T-AO(X) would replace legacy Fleet Oilers (T-AO 187 Class), providing fuel and cargo delivery to support a full range of Fleet operations. Compared to the Kaiser-class design, the TAO(X) would have increased space for dry cargo, as well as a refuelling capability for helicopters on its deck. In addition, T-AO(X), in conjunction with a T-AKE 1 Class ship, would operate as a "station ship," accompanying and staying on-station with a Carrier Strike Group (CSG) or Amphibious Readiness Group (ARG) to provide fuel as required. "T-AO(X) is needed to replace our aging Fleet Oilers," said Frank McCarthey, program manager for Support Ships, Boats and Craft. "This award will help the Navy achieve an affordable design that supports energy efficiency, equipment reliability, and efficient cargo handling and transportation."

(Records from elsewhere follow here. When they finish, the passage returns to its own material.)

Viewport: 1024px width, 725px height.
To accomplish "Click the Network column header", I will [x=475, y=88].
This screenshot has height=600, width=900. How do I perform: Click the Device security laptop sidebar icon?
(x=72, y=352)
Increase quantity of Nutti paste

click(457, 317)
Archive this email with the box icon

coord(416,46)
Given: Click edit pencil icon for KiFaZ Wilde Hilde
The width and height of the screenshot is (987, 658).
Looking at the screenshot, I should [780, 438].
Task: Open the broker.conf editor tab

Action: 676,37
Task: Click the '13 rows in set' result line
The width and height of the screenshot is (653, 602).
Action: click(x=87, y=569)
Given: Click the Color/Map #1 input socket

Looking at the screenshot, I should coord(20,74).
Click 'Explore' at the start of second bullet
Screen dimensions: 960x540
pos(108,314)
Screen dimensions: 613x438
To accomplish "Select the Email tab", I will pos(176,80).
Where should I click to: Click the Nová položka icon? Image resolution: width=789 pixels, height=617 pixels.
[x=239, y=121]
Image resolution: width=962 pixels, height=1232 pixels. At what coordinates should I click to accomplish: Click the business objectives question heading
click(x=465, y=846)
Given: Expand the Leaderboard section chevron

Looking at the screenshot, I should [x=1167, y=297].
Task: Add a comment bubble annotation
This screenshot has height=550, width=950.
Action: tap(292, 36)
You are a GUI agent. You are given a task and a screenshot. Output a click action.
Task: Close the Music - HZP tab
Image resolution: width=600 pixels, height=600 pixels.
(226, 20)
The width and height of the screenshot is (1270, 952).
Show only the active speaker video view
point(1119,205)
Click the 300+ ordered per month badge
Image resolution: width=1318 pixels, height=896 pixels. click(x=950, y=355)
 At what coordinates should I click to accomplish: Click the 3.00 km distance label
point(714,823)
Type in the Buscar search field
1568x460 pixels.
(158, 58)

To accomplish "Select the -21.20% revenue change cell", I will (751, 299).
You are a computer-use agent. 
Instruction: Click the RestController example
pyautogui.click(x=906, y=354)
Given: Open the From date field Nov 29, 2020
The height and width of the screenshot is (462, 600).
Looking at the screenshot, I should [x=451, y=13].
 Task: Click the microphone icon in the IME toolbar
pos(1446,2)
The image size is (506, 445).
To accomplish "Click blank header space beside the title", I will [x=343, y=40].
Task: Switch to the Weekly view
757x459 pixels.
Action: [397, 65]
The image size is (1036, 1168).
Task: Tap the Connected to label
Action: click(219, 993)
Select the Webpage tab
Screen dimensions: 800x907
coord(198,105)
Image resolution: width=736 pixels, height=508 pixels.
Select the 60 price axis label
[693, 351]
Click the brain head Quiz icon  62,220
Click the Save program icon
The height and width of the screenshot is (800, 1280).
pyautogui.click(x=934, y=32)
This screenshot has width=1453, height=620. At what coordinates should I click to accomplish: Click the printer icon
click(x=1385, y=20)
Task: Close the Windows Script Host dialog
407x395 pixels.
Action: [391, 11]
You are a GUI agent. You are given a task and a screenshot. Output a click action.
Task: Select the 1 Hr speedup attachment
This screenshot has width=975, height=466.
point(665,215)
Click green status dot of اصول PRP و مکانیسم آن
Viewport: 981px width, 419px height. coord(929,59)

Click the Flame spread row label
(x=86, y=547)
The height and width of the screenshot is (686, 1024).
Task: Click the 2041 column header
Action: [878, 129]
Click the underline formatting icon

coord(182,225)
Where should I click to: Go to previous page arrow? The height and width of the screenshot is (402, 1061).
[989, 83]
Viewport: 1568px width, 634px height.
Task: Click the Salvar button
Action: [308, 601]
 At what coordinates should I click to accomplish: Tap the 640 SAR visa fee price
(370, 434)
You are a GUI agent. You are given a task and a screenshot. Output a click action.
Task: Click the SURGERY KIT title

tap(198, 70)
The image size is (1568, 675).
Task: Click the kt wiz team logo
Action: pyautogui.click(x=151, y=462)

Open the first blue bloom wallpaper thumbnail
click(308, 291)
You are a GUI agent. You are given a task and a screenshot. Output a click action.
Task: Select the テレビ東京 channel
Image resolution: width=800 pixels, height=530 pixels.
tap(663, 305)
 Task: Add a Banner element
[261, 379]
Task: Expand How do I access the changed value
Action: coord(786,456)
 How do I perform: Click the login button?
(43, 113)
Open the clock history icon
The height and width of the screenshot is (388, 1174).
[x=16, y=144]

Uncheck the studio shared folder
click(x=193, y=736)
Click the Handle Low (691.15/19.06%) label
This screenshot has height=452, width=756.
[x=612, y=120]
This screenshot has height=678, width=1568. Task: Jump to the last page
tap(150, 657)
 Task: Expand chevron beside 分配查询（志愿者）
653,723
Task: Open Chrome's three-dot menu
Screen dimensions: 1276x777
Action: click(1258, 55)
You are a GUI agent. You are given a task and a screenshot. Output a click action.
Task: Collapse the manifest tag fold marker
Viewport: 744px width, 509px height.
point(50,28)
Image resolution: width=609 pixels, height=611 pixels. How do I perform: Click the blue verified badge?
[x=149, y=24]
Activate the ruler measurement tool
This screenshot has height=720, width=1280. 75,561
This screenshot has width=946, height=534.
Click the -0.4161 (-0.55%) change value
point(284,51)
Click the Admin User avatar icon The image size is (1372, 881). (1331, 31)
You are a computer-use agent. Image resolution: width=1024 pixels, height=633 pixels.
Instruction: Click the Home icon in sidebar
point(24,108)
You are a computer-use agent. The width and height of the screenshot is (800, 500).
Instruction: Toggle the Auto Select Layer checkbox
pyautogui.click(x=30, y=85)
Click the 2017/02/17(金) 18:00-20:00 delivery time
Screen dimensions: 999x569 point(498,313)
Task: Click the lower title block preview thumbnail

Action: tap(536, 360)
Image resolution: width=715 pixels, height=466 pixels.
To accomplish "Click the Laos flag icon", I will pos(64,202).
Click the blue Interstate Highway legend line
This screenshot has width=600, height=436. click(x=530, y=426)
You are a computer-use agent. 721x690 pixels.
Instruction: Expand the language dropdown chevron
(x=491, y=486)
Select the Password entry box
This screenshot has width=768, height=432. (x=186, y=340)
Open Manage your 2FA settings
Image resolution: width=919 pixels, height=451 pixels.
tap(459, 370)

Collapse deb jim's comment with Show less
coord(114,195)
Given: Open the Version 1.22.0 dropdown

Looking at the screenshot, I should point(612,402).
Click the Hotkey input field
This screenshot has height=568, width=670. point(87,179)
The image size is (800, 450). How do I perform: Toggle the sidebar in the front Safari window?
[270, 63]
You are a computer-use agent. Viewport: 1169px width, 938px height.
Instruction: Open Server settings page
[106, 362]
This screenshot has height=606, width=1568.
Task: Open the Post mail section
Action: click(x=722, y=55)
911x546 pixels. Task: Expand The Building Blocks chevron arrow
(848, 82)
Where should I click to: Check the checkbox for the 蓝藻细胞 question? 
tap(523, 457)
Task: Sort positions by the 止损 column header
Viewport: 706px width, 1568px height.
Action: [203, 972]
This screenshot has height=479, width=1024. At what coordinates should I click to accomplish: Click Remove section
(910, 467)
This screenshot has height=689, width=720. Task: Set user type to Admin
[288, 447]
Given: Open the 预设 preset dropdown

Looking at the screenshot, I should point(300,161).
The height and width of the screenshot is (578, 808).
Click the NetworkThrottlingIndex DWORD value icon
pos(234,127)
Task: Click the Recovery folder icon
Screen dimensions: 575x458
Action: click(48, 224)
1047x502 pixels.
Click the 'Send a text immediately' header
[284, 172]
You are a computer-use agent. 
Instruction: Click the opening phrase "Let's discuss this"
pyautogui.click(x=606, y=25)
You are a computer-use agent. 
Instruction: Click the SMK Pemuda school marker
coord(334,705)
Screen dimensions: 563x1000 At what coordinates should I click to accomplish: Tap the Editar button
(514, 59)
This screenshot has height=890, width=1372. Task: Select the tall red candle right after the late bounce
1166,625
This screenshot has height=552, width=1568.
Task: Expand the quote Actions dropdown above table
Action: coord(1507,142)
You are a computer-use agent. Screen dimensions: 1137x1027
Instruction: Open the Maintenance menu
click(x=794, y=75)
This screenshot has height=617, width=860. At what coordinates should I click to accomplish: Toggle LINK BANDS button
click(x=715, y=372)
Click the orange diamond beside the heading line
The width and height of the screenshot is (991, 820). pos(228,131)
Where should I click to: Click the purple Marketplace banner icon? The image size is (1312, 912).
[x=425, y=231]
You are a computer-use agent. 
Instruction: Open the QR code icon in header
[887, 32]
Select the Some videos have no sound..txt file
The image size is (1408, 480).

NASSCO based in San Diego, California, HII based in Pascagoula, Mississippi, and VTHM also based in Pascagoula, Mississippi, would provide studies for the government applying their shipbuilding design and construction experiences - leading to an affordable design solution. The six to ten month industry studies effort would support the development of the T-AO(X) system specification. The next contract phase would support award for detail design and construction, with a planned Fiscal Year 2016 lead ship. The 2013 procurement plan is for a total of 17 ships, with the lead ship scheduled to deliver in 2020. As of 2012 the first three T-AO(X)s were budgeted at just over $2 billion - about $667 million per ship.
As one of the Defense Department's largest acquisition organizations, PEO Ships is responsible for executing the development and procurement of all destroyers, amphibious ships, special mission and support ships, and special warfare craft. Delivering high-quality war fighting assets - while balancing affordability and capability - is key to supporting the Navy's Maritime Strategy.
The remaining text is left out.